## [What the exercise asks]
Go to the line with "Where should I" in the entries below and write out every line from there through the line with "This screenshot has width=1063, height=451.", exactly and without pictures.

## [The data]
■ ■ ■ ■ ■ ■ ■

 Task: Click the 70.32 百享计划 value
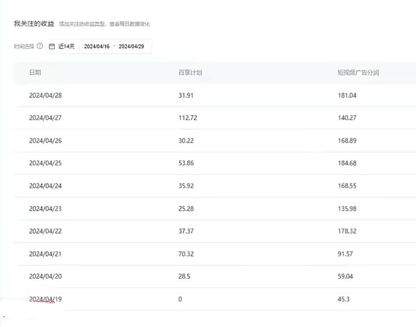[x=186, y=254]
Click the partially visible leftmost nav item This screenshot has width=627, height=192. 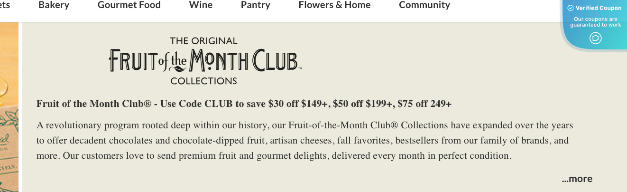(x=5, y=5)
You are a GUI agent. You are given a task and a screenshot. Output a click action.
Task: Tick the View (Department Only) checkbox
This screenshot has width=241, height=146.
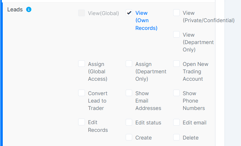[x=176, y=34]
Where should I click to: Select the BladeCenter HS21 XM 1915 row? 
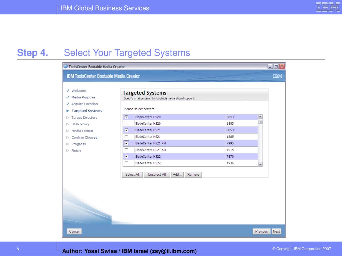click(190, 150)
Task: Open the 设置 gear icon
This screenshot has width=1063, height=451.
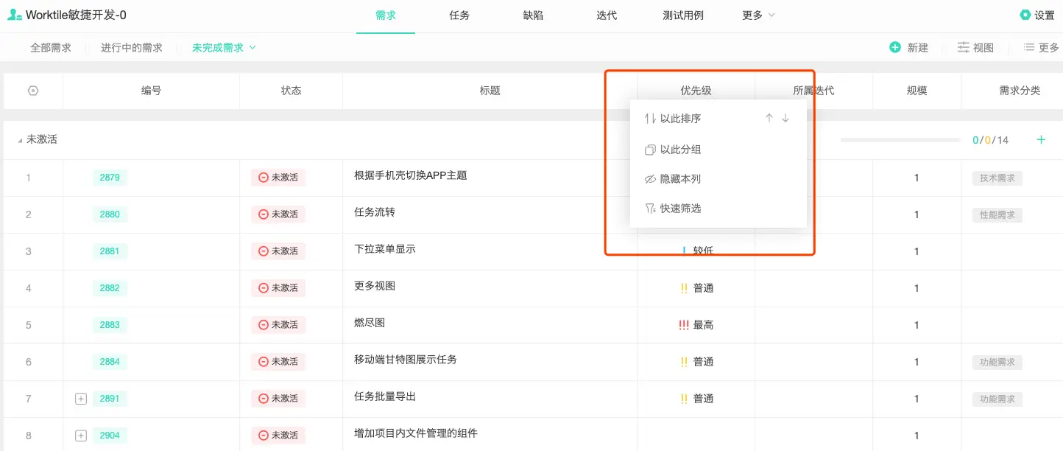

■ ■ ■ ■ ■ ■ ■

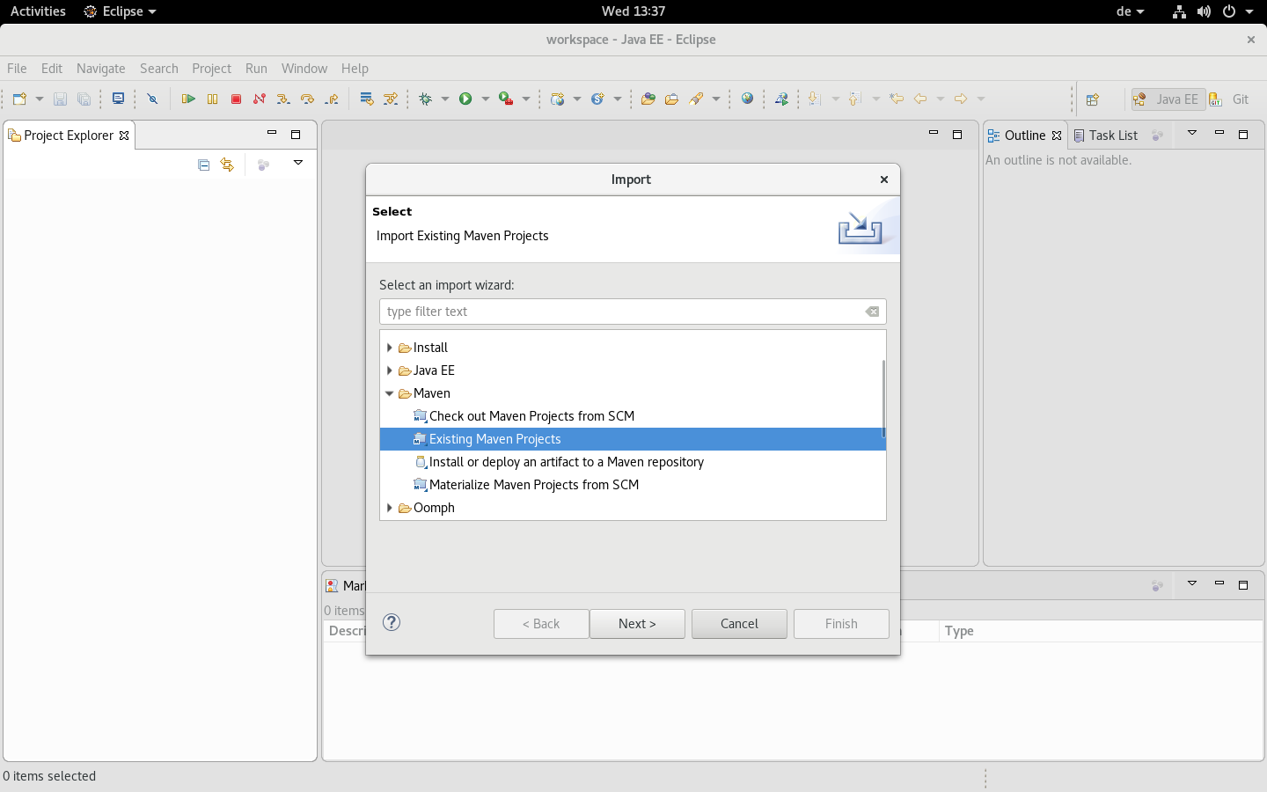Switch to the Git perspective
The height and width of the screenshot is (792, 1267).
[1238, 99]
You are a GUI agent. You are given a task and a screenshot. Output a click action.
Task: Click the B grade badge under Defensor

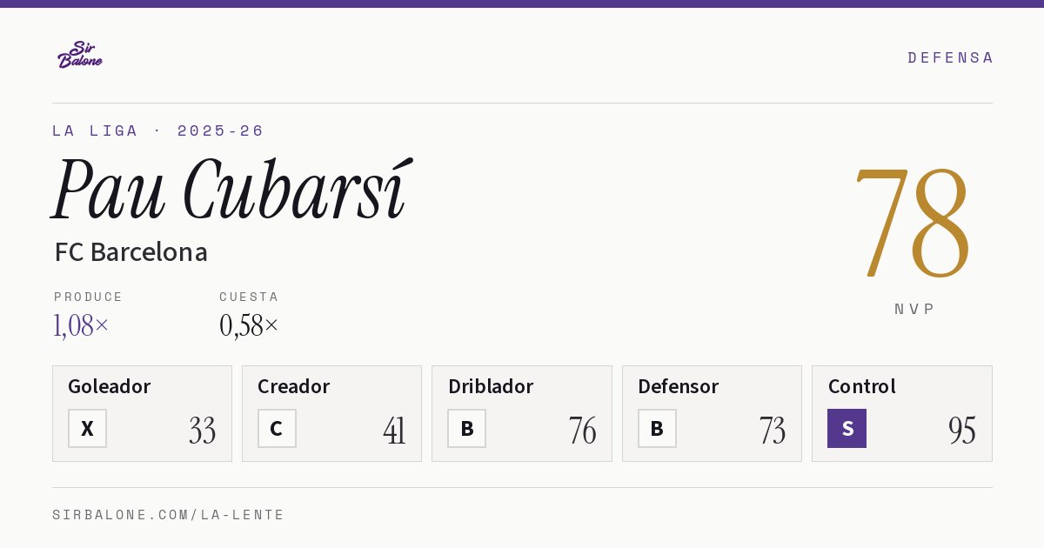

■ ■ ■ ■ ■ ■ ■

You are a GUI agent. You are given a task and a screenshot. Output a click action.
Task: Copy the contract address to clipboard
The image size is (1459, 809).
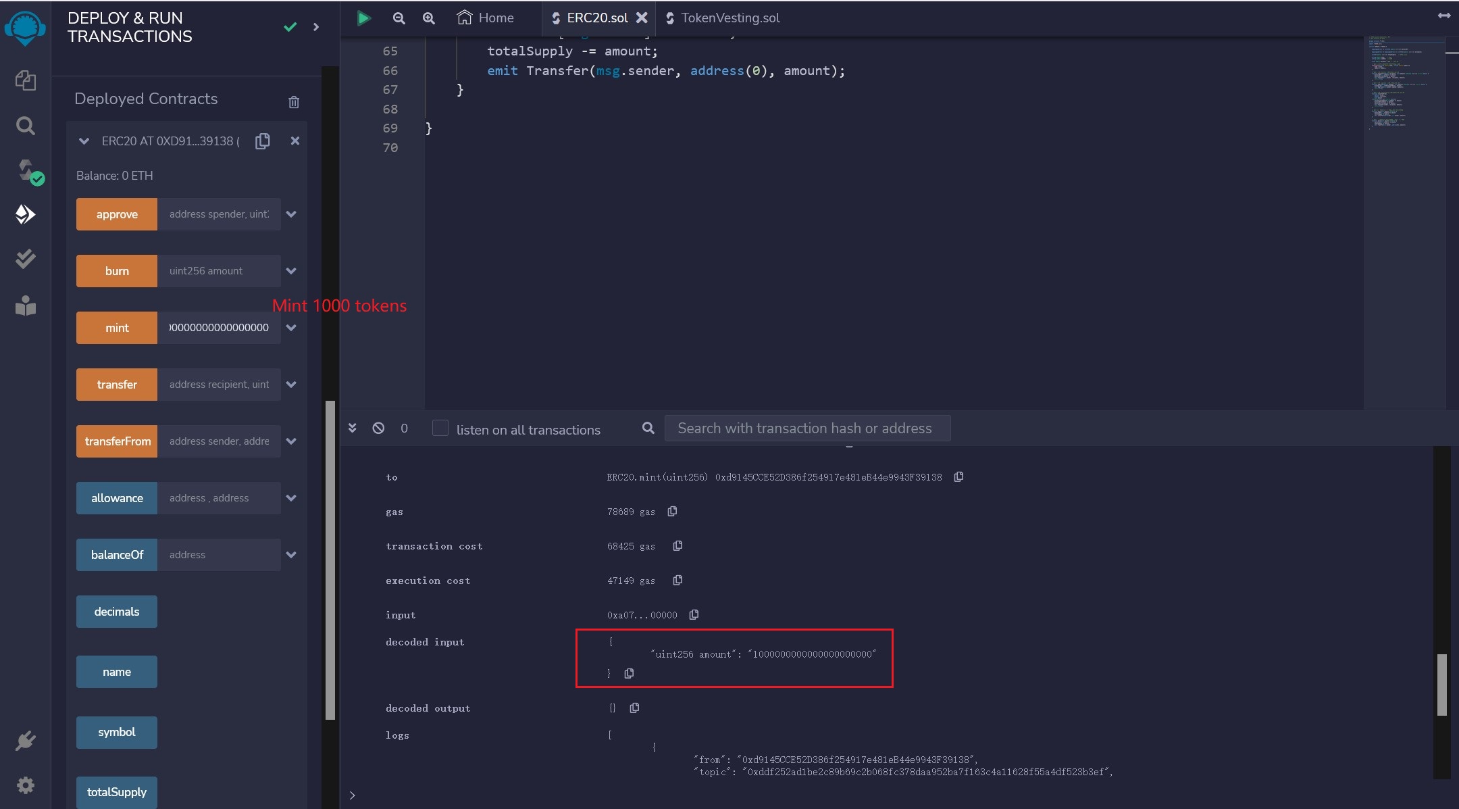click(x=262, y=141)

■ ■ ■ ■ ■ ■ ■

## [Your solution]
Where should I click to: Select the BladeCenter HS21 XM 1915 row? 
click(190, 150)
Task: Open the 设置 gear icon
This screenshot has width=1063, height=451.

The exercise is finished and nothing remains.